**WORKING DATA:**
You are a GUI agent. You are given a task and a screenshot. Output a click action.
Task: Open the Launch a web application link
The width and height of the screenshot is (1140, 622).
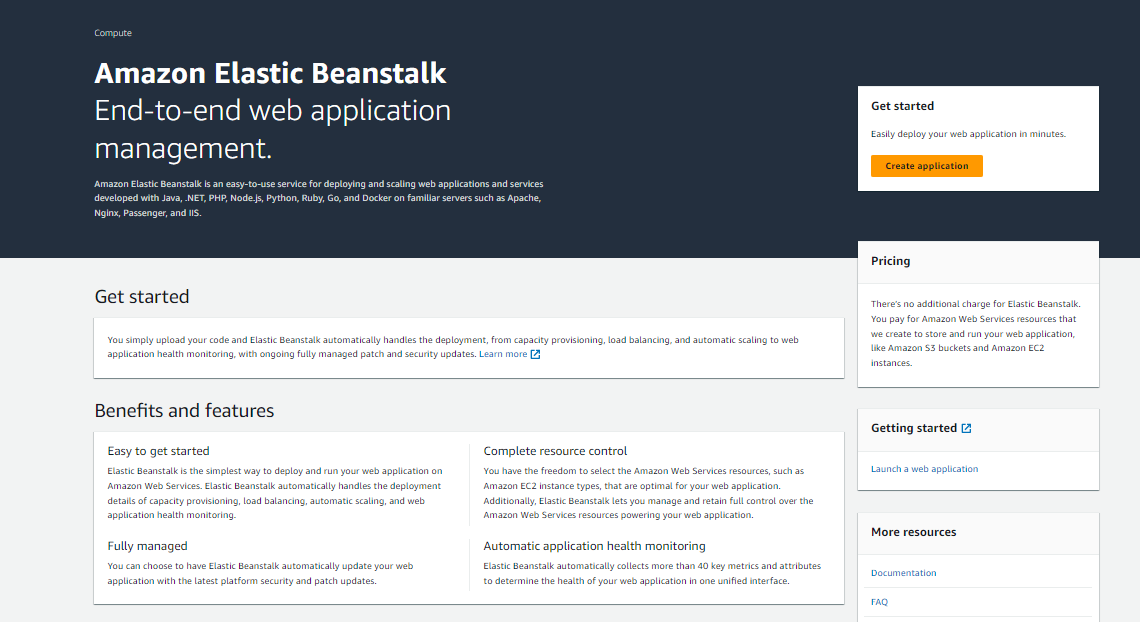point(924,468)
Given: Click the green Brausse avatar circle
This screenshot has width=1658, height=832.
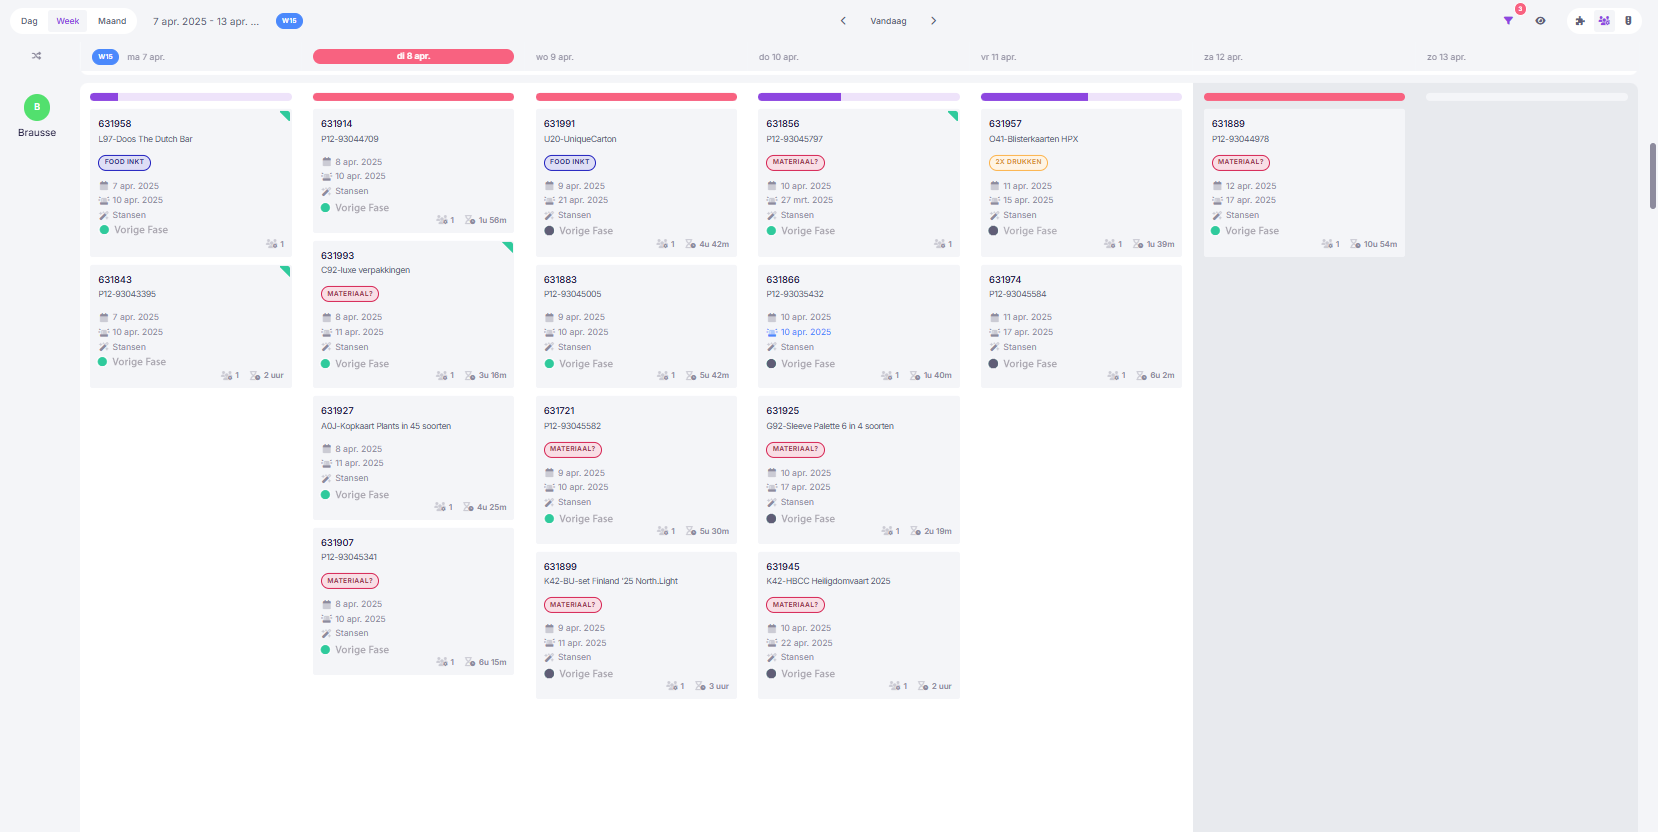Looking at the screenshot, I should tap(37, 107).
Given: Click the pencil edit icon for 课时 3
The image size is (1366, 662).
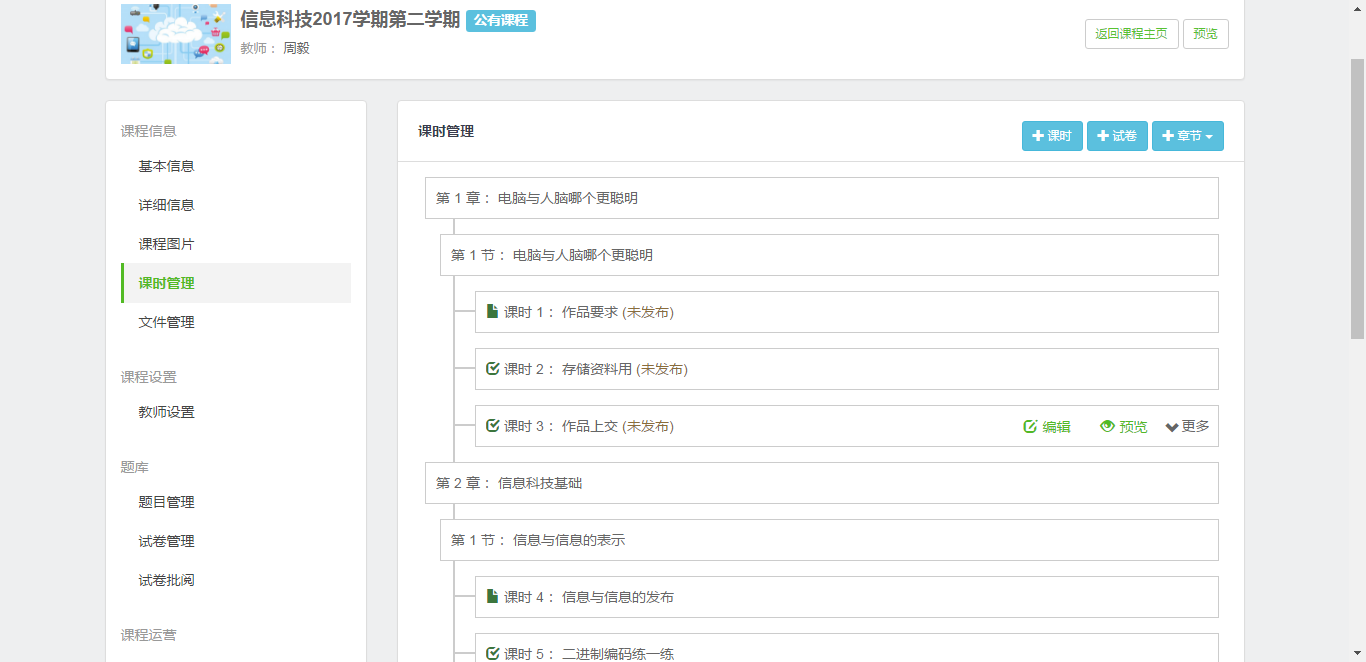Looking at the screenshot, I should (1030, 427).
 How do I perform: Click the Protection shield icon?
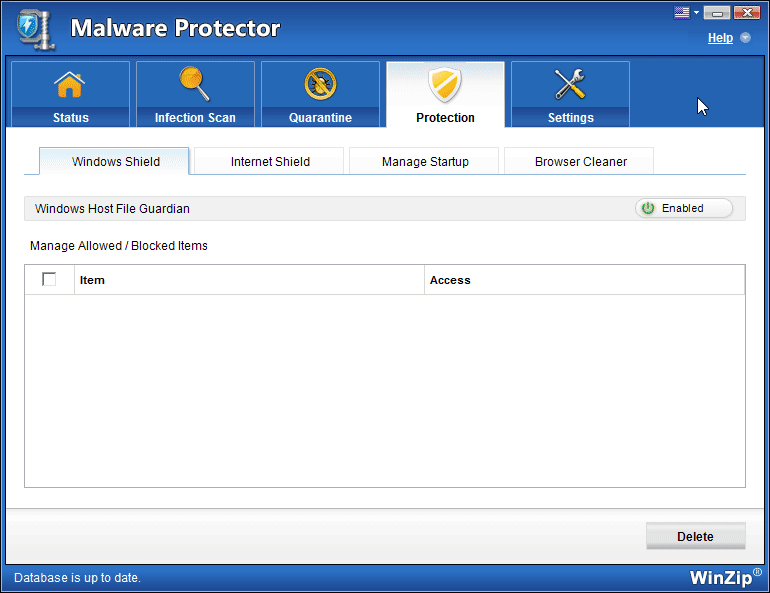445,85
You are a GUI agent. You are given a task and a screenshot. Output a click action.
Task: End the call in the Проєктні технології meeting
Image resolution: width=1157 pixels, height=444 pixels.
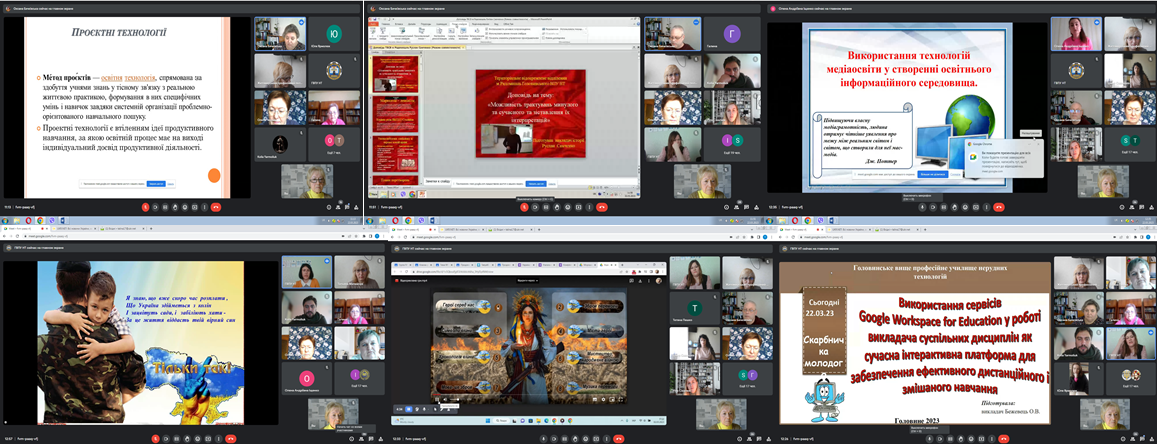pyautogui.click(x=217, y=207)
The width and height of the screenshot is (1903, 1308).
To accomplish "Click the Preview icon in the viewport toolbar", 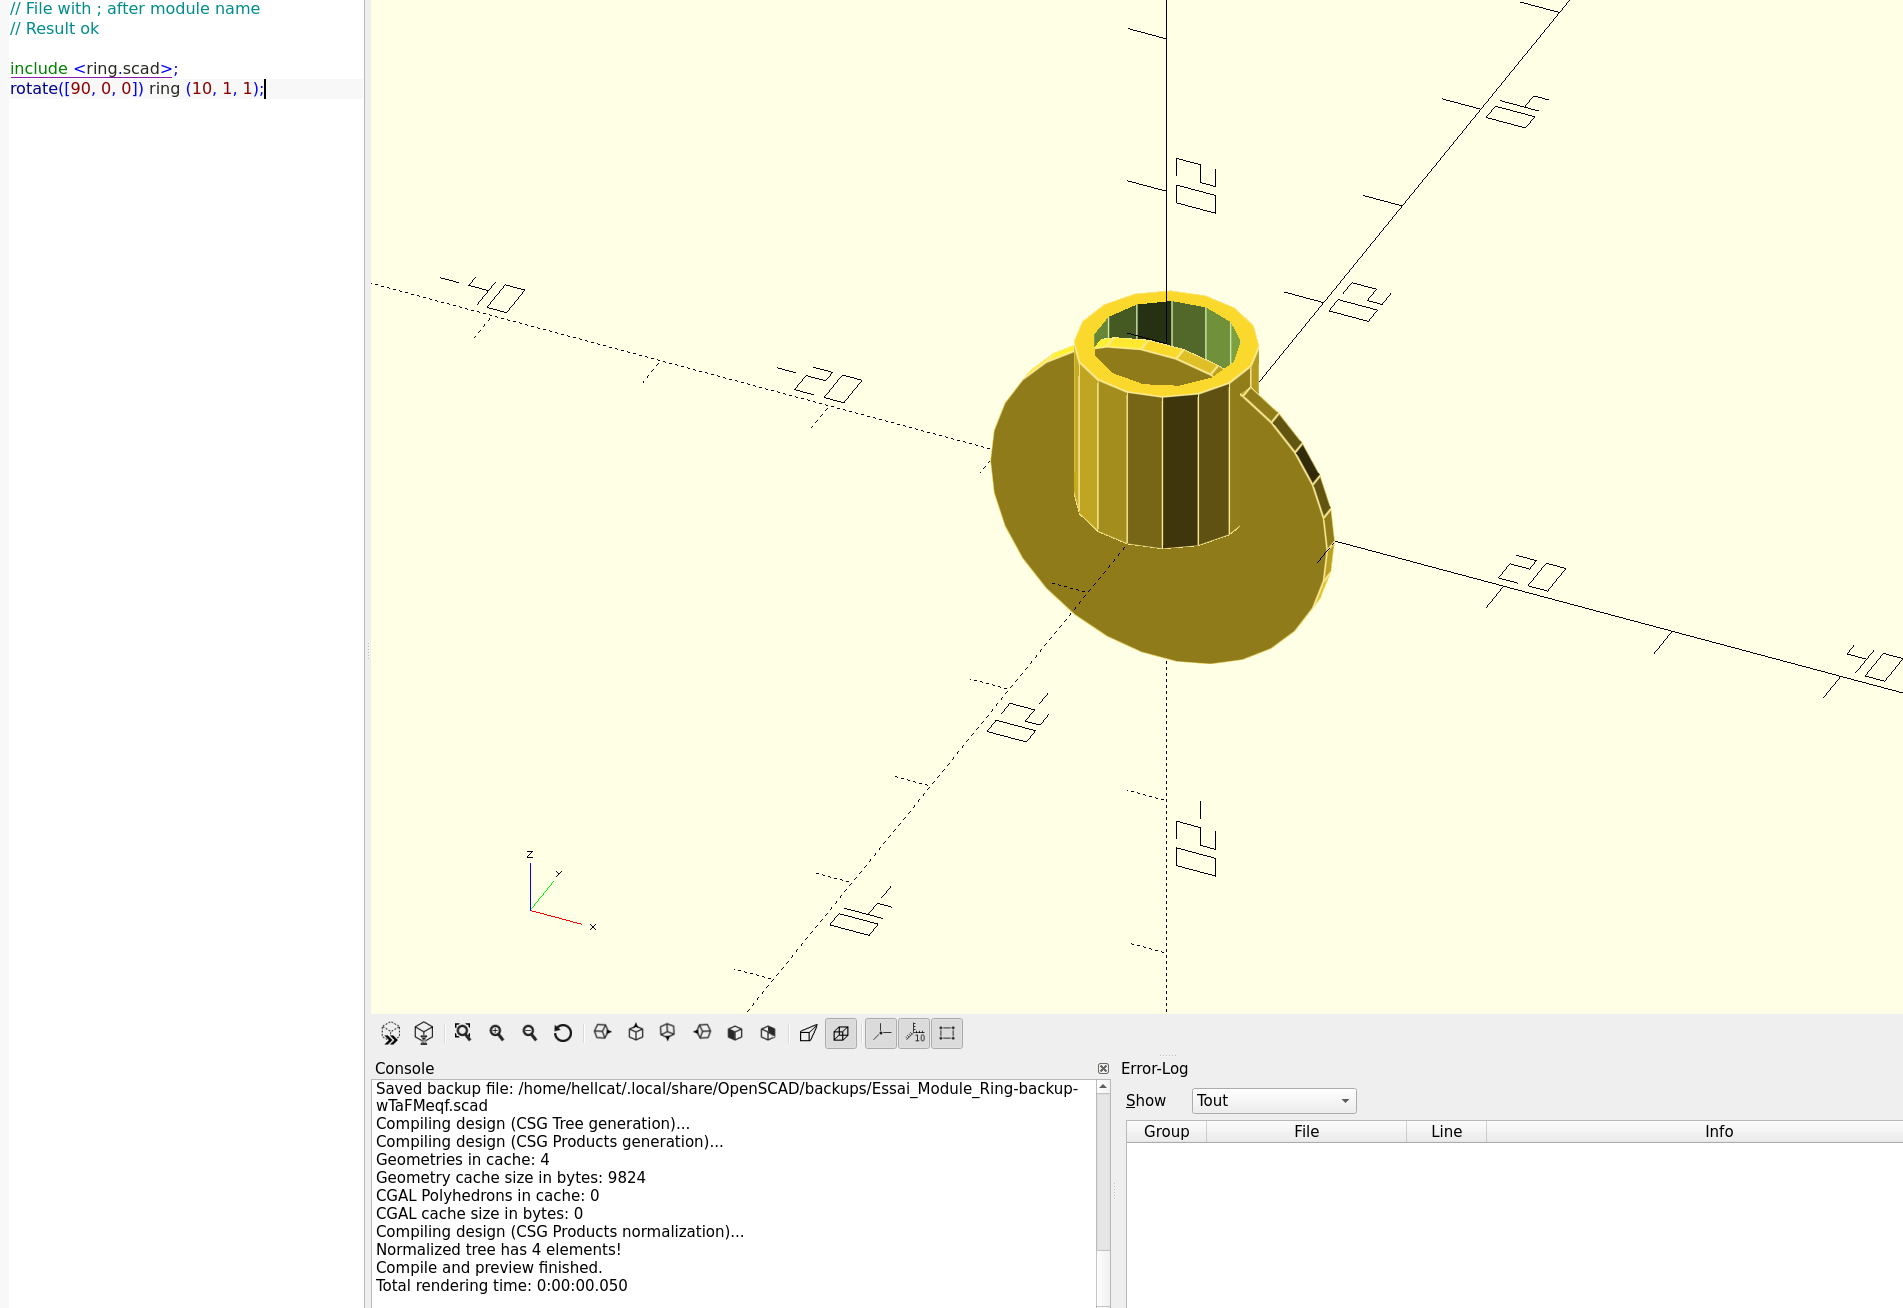I will tap(391, 1033).
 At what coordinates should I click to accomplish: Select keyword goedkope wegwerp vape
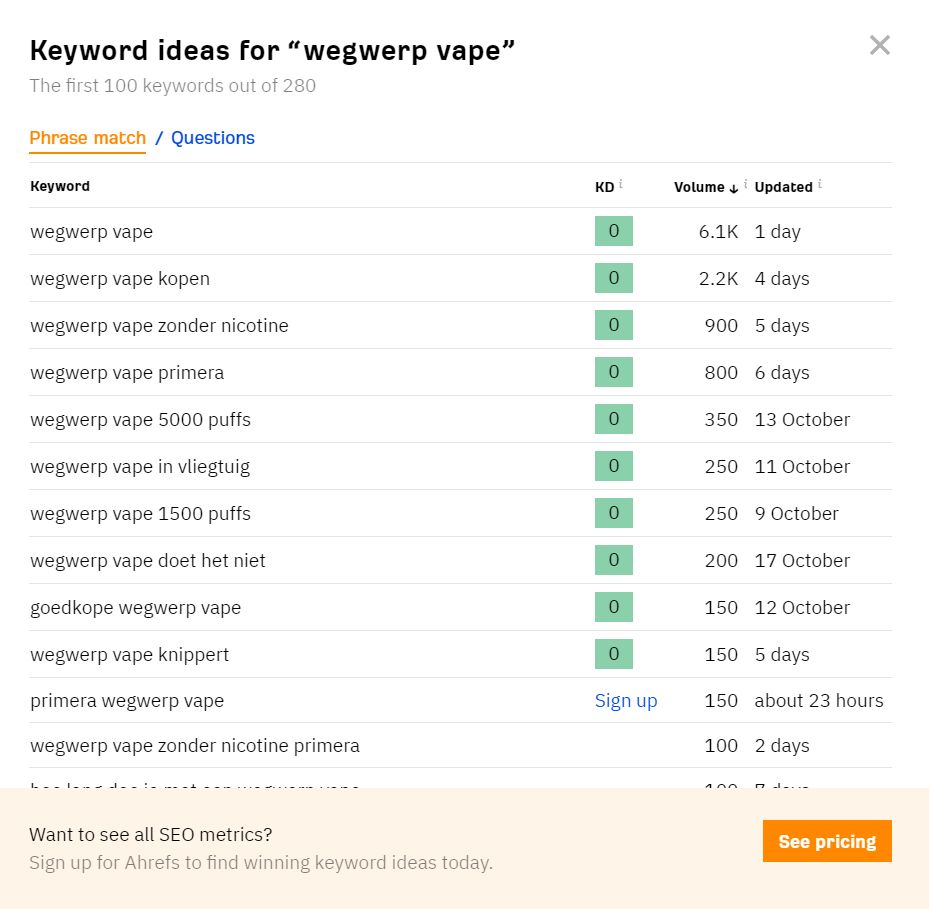[x=136, y=607]
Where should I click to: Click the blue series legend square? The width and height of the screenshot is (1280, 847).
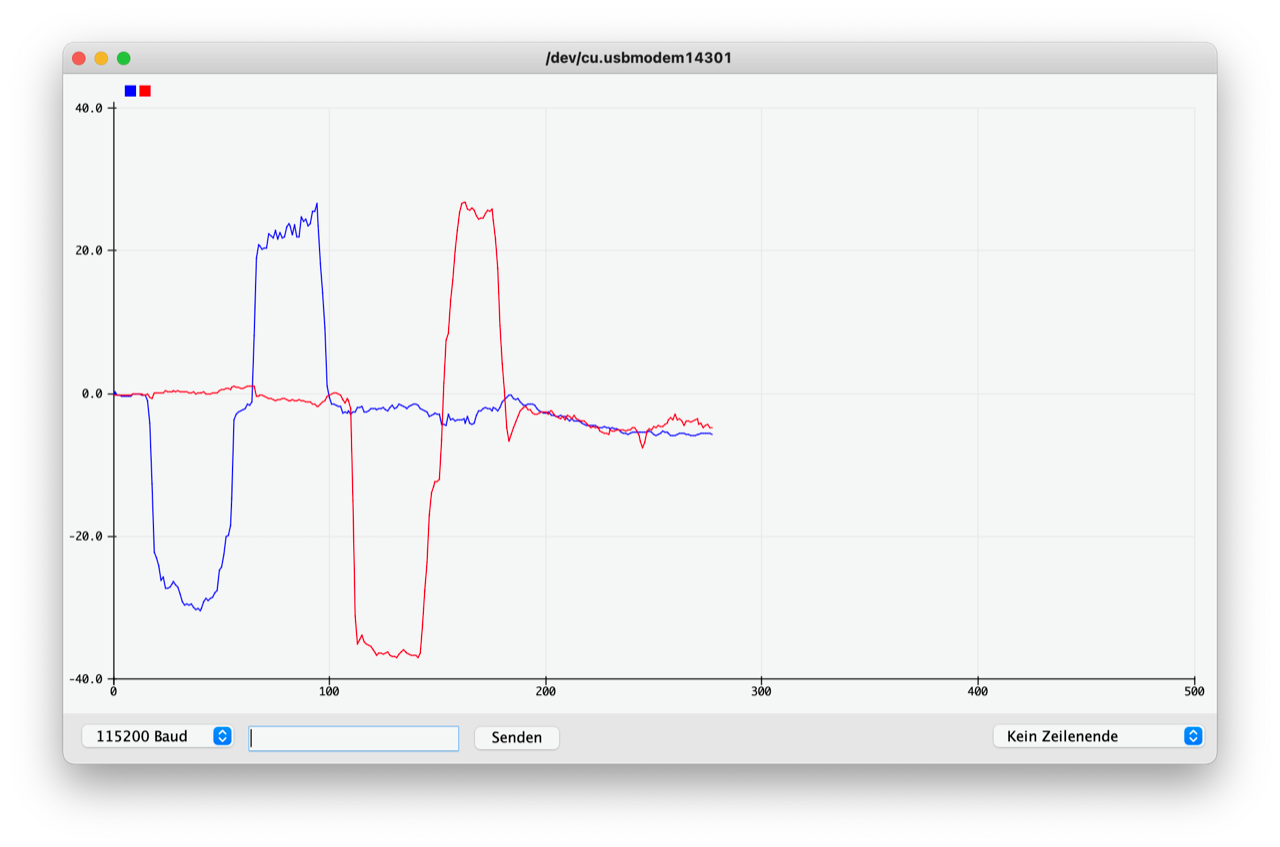130,91
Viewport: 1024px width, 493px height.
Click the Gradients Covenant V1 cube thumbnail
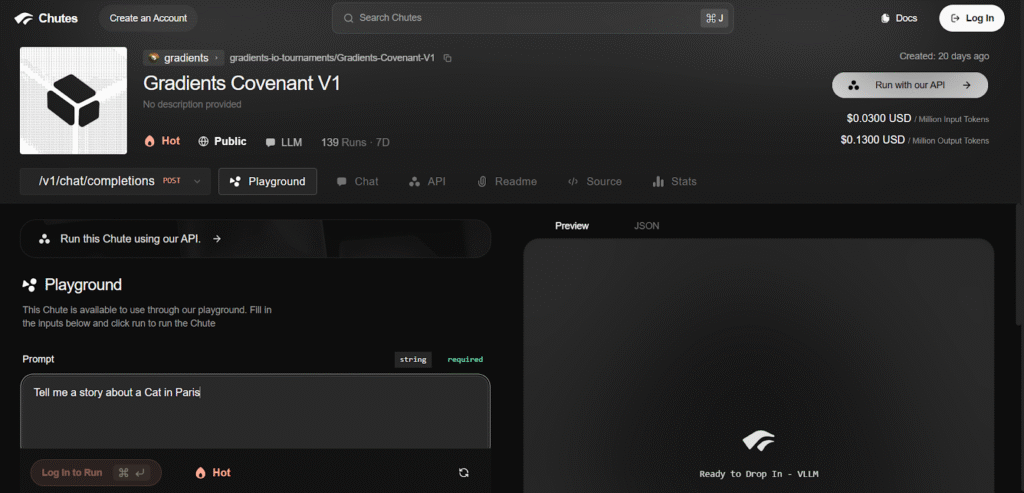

**AIM OF THE EXERCISE:** Restate word for word the lines from the one containing "At what coordinates" through the end of the material above, both included, and nothing besides; drop the pictures.

**REPLY TO THE TASK:**
 At what coordinates should I click to accomplish: Select keyword goedkope wegwerp vape
[x=136, y=607]
Where should I click to: Click the blue series legend square? The width and height of the screenshot is (1280, 847).
130,91
Viewport: 1024px width, 493px height.
Click the Gradients Covenant V1 cube thumbnail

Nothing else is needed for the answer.